Mediate closed with an even-par 71, missing a chance to eliminate Woods when his wedge to the 18th stayed atop the ridge and left him a 30-footer that he two-putted for par.

It looked like it might be good enough when Woods and Lee Westwood of England, both one shot behind, hit into the bunker on each side of the fairway on the 527-yard closing hole and had to lay up.

Westwood went first from 15 feet above the hole, but his putt lost speed and turned away. He shot 73.

"It's sickening not to be in the playoff tomorrow," Westwood said. "But all in all, I played pretty good all week."

Woods had such a clean lie in the bunker that he might have gone for the green in two if the U.S. Open wasn't on the line. Instead, he hit a terrible shot to the right and into the rough, and had to hope that his 60-degree wedge was the right choice. It settled 12 feet away, giving him yet another putt that he couldn't afford to miss.

"A little wobbly down there," he said of the poa greens, a grass that gets bumpier in the afternoon sun. "I played probably 2 1/2 holes outside right. Just take it back and make a pure stroke, because once it starts slowing down there ... you don't know what's going to happen. All I could control is my stroke."

He started to backpedal as the putt neared the hole, paused to make sure it was in, then clenched and pumped both fists toward him in rapid-fire succession, screaming with joy with his face to the sky.

Woods wasn't sure he could make it 72 holes on a left knee that has progressively gotten worse since the opening round, his first since surgery to clean out cartilage on April 15. He was never more thrilled to get a chance for 18 more.

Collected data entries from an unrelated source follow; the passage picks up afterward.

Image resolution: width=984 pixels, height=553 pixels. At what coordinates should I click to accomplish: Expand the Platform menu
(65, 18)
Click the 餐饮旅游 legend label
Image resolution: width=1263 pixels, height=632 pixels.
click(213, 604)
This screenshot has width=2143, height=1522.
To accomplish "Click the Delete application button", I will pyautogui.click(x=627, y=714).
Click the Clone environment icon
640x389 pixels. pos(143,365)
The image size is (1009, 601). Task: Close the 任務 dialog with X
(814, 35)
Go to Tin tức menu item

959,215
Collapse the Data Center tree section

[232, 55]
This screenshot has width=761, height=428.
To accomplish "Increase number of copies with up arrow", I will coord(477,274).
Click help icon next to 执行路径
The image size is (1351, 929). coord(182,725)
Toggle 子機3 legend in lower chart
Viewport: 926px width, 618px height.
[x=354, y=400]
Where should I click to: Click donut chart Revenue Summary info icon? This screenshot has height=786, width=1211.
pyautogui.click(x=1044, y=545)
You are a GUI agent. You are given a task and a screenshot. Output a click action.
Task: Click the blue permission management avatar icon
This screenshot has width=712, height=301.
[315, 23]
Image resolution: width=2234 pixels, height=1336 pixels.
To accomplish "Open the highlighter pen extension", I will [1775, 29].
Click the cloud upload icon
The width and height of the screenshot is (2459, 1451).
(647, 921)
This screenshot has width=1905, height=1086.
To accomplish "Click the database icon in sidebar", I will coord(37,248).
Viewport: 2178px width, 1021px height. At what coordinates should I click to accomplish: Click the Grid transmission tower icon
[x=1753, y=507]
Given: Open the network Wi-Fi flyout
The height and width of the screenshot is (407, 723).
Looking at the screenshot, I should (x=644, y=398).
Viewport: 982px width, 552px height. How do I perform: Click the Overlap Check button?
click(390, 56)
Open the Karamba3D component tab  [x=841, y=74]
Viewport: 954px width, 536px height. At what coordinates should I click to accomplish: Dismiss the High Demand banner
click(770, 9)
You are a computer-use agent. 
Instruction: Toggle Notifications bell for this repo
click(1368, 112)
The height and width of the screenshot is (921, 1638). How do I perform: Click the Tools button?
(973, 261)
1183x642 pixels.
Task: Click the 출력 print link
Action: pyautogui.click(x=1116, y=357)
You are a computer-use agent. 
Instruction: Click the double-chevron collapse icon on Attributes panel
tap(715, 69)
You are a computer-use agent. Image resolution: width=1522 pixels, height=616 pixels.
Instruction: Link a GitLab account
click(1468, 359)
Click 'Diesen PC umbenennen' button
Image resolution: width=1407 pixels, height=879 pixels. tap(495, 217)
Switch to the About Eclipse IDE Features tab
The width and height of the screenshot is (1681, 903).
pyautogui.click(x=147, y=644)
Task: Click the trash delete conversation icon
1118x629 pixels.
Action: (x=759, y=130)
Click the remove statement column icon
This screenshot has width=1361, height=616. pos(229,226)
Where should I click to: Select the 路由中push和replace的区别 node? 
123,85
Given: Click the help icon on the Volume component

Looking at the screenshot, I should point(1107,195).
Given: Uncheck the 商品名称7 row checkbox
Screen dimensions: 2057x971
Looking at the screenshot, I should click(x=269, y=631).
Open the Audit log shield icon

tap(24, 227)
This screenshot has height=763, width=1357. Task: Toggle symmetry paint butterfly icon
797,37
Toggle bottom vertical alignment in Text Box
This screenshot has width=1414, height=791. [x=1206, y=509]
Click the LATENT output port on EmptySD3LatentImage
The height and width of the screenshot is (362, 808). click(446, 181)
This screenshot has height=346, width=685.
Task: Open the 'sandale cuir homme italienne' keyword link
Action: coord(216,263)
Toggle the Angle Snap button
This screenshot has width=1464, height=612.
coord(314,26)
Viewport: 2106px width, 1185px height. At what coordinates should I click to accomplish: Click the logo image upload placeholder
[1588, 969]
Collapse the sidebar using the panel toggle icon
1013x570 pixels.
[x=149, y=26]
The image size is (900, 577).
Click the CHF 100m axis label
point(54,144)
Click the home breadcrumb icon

He shot 73 and will be in a playoff for the third time in a major, this one 18 holes of stroke play.

Can his knee take one more round of golf?

"It's going to have to," Woods replied.

The 50,000 fans at Torrey Pines, who thought they had seen it all during a most remarkable week, now get a little bit more.

It will be the first playoff at the U.S. Open — the only major that goes 18 holes of overtime — since Retief Goosen defeated Mark Brooks at Southern Hills in 2001.

"I get to play against the best player that ever played," Mediate said. "Whatever happens, happens. I'm happy that I'm here and I will give it everything I have and see what we do."

The birdie concluded a week in which Woods played the first two rounds with Phil Mickelson, shot 30 on his back nine Friday to get into contention, took the 54-hole lead Saturday with two eagle putts totaling 100 feet, and wobbled on a knee that often turned a megawatt smile into a painful grimace.

The knee didn't seem to bother him as much yesterday — certainly not when he launched into the wildest celebration of the week.

"I took some things to kind of relieve that," Woods said of the soreness.

Adrenaline maybe?

"Uh, that helps, too," he said.

Mediate made only one bogey over the final 13 holes, seizing on his best — and perhaps only — chance to win a major. He is No. 157 in the world, and no one outside the top 100 has ever won the U.S. Open since the rankings began in 1986.

"Battle royale," Mediate said of what awaits today. "The thing that is most amazing is the man I'm going to play tomorrow has won 13 of these. It's amazing how much it takes. I gave all I had today and I can't complain."

Woods has never lost a major when he had at least a share of the 54-hole lead, and he came close to throwing this one away on a series of questionable decisions and poor shots.

He tried to reach the 13th green in two from 291 yards when a birdie was not necessary, then pulled it into a hazard and walked off with bogey to slip one shot behind Mediate, who had birdied the 14th ahead of him.

Woods then laid up with an iron on the 14th, where the tees were moved up to make it play only 267 yards, hit a sand wedge 20 feet beyond the hole and made par. And two shots into the right rough on the 15th led to a bogey that put him one shot behind.

Standing over an all-or-nothing putt on the last hole, Woods again delivered.

"If I didn't make that putt, I don't get to continue to keep playing," he said. "At best, I gave myself a chance to win the tournament tomorrow. And that's all I can ask for."